Thank you in advance for anyone who is willing to help me. Can someone give me the answers and briefly explain what you did? I have been stuck and frustrated with these questions for about a week now, so I'm asking for help. There are two questions that I need help with and they are:

1.) Write a program to print the hollow diamond of stars (*), ask the user to enter an odd number as the height. For example, if user enters height as 7, output will look like:

        * 
      *   * 
    *      * 
   *        * 
    *      * 
     *   * 
       *

2.) Write a program that asks the user to type positive integers. When the user types a negative value the program writes ERROR and asks for another value. When the user types -1 that means that the last value has been typed and the program must write the average of the positive integers. If the number of typed values is zero the program writes 'NO AVERAGE'.

You haven't shown us what you have done to solve this yourself, but for the first one, for problems of this type I suggest you work with a specific example. Take a number, like 7, then write out the number of each character that needs to be output per line

3 spaces plus 1 asterisk
2 spaces plus 1 asterisk plus 1 space  plus 1 asterisk
1 space  plus 1 asterisk plus 3 spaces plus 1 asterisk
etc

Then figure out what loop(s) you need to generate those numerical values. Once you have this for a specific number you can generalize it for any odd number.

The second question suffers from spec error (and was asked by another user). A negative number both generates an error and causes an average to be calculated. Rewrite the spec.

commented: Thank you, I got the question done yesterday. +0

The hollow diamond is about distance from center column and distance from center row; their sum s/b half the height to print. In this case, 3. So:

for ( int c = 0 ; c < 7 ; c++ ){
  for ( int r = 0 ; r < 7 ; r ++ ){
     If ( r + c == 3  || r - c == -3 || r + c ==  9 || r - c == 3 ){
        cout << ā€˜*ā€™ ;
      }
    }

     cout << ā€˜\nā€™ ;
   }
// r + c goes from upper right to lower left
// r - c  goes from upper left to lower right
commented: On Daniweb we strive to help. Doing someone's homework for them is not helping. -3

How do you teach those who fall off the official wagon?
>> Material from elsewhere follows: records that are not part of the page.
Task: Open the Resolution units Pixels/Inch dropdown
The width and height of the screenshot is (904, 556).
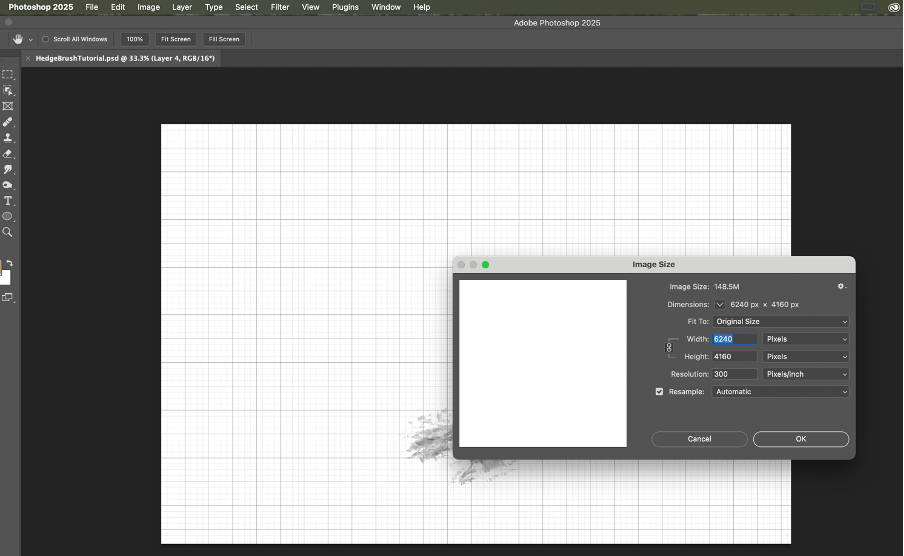Action: pyautogui.click(x=805, y=374)
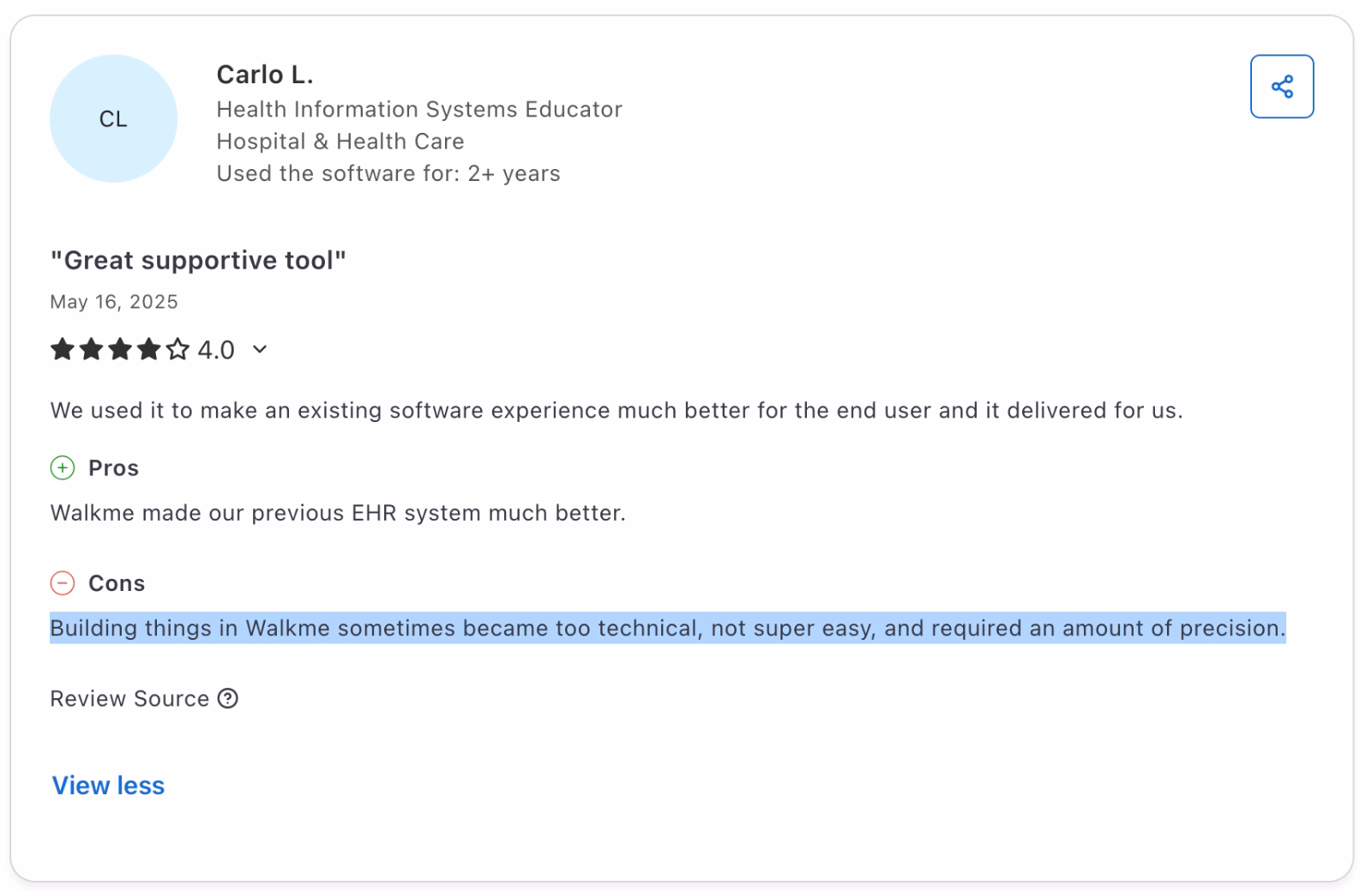Screen dimensions: 1372x892
Task: Select the Pros section header
Action: coord(113,468)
@DG, I tend to not worry about when the student gets the homework done for them. Why? Next week another assignment and they didn't learn from last week so the climb gets harder and harder. Eventually they fail. Or worse they learn "this is how you program today. You ask and let others write the code for you."

PS. Added with edit. Now that this code is on the web, a prof could use one of the many plagiarism checkers and blammo. They get a failing grade on this assignment.

commented: In my defense, I do not have a proffesor for my C++ for Engineers course. I only have my TA to teach me, and he is not great at explaining. +0

How do you teach those who fall off the official wagon?

To use your metaphor, what kind of lesson is giving a drink to an alcoholic? We don't teach people the value of work by doing it for them.